_Task:_
Each entry should appear in the answer exactly as written.
____ Data for analysis
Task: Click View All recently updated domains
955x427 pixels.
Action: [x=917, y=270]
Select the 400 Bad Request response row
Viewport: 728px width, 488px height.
________
_Output:_
Task: Click View All recently updated domains
955x427 pixels.
Action: [x=917, y=270]
Select the 400 Bad Request response row
Viewport: 728px width, 488px height.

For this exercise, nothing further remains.